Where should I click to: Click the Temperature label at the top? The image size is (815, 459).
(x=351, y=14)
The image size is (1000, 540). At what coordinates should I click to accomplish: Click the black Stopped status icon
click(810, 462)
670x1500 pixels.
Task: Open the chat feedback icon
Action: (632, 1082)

*WHAT YOU HAVE TO DO*.
Transcribe every entry verbatim.

*ANSWER FOR THIS EXERCISE*.
Where should I click to: Click the Temperature label at the top? The image size is (815, 459).
(x=351, y=14)
The image size is (1000, 540). At what coordinates should I click to accomplish: Click the black Stopped status icon
click(810, 462)
670x1500 pixels.
Task: Open the chat feedback icon
Action: (632, 1082)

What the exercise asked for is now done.